Entella sulla strada giusta domina il Siena 3-0 e aspetta la Salernitana

C’era molta attesa attorno alla nuova Entella affidata a Roberto Boscaglia e i biancocelesti questa sera, al cospetto della Robur Siena, hanno dimostrato di aver intrapreso la strada giusta verso una identità di squadra dai connotati abbastanza precisi. L’attesa era per rivedere in campo i reduci da quel finale di stagione negativo in tutti i sensi culminato con i due spareggi contro l’Ascoli, ma tanta era anche la curiosità di capire chi rientra e chi no nel nuovo progetto biancoceleste. Il cammino di molte squadre si sa è spesso fatto di cicli piu o meno vincenti piu o meno fortunati, terminati  i quali bisogna avere il coraggio di assumere decisioni importanti e rinnovare sempre tenendo ben presenti le potenzialità e gli obiettivi societari.

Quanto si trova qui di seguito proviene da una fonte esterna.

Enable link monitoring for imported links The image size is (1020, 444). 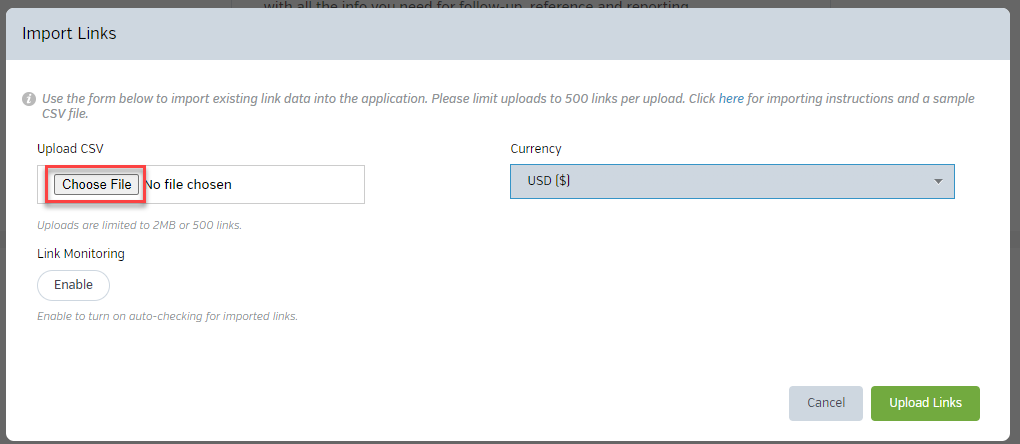(73, 285)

In questo senso si sta lavorando in Via Gastaldi e fin da domani altri giocatori arriveranno a completare l’organico di mister Boscaglia in modo da garantirgli la migliore condizione di lavoro in vista di una stagione della quale si sa ancora poco tra ricorsi e rinvii. Quella che scende in campo al Comunale è un’Entella giovane un 97 due 98 ed un 99 in una squadra con il solo Nizzetto over 30. DI fronte un Siena che ricordiamo è stato finalista per la promozione in B persa contro il Cosenza e attualmente in procinto di candidarsi ad eventuali ripescaggi, ma anche i toscani sono un cantiere aperto come dimostra la panchina infarcita di giocatori under 20.

L’avvio di partita è subito favorevole all’Entella che appare subito più tecnica più in palla anche fisicamente e nell’atteggiamento generale. Difesa collaudata centrocampo equilibrato capace di sostenere e rifornire la giovane coppia di attacco ispirata ora da Nizzetto ora da Currarino. Salta subito all’occhio la risaputa fisicità di Mota Carvalho che esplode in qualche accelerazione strappa applausi nel tentativo di creare scompiglio in area toscana. Al primo vero affondo l’Entella passa e che gol: Petrovic crossa da destra e sul secondo palo Nizzetto appogga a centro area per Belli che in posizione da centravanti controlla di petto e rovescia in porta un pallone non facile siglando un gran gol.

Prendono morale i chiavaresi che sfiorano il gol con un gran diagonale di Di Paola e poco dopo raddoppiano: altro cross da destra di Belli sul secondo palo dove Petrovic approfittando di un incertezza di Nardi appoggia di testa in rete. Sono 700 i tifosi presenti questa sera al Comunale e al gol del giovane attaccante persino i piu diffidenti si intiepidiscono. Il Siena fa fatica a reagire se si escludono un paio di ripartenze soprattutto a destra dove Cleur qualche volta ripiega in ritardo gli uomini di Mignani soprattutto davanti combinano poco. Prima della fine del tempo ancora i due giovani attaccanti hanno la possibilità di aumentare il bottino ma peccano di malizia e le occasioni sfumano.

Nell’intervallo Boscaglia tiene alta la concentrazione dei suoi che rientrano ancor piu determinati e padroni del gioco. Il solito Mota Carvalho va via come un missile sulla sinistra e porge per Petrovic deviato al momento della conclusione a botta sicura. Il terzo gol è rimandato ed arriva su palla inattiva con Di Paola che scarica in rete un rasoterra preciso ed angolato. Da qui in avanti la partita entra in modalità “gestione” con Boscaglia che nel finale si arrabbia non poco con i suoi per un certo rilassamento a ribadire ulteriormente quelle che saranno le caratteristiche di questa squadra a prescindere dalla categoria.

Sinceri e meritati gli applausi raccolti dai biancocelesti al triplice fischio un primo passo di riavvicinamento tra le parti nonostante sulla poca affluenza abbia pesato il periodo di ferie oltre al caldo africano di questi giorni che ha costretto Boscaglia ed il suo staff a cambiare gli orari di allenamento per allentare l’afa che soprattutto negli ultimi giorni si è fatta sentire.

Misurata la soddisfazione di Boscaglia a fine gara, ha visto la sua squadra combattiva come aveva chiesto, costruttiva come piace a lui sin dai primi passaggi, equilibrata e concreta in avanti e anche sootto questo aspetto puo dirsi soddisfatto cosi come del buon grado di preparazione fisica messo in mostra da tutti i protagonisti. Da martedi si torna a perfezionare un lavoro attento scrupoloso in attesa di conoscere quelli che saranno gli ultimi sviluppi di una stagione non ancora partita ma clamorosamente in difficoltà su più temi. Nel frattempo: buona la prima.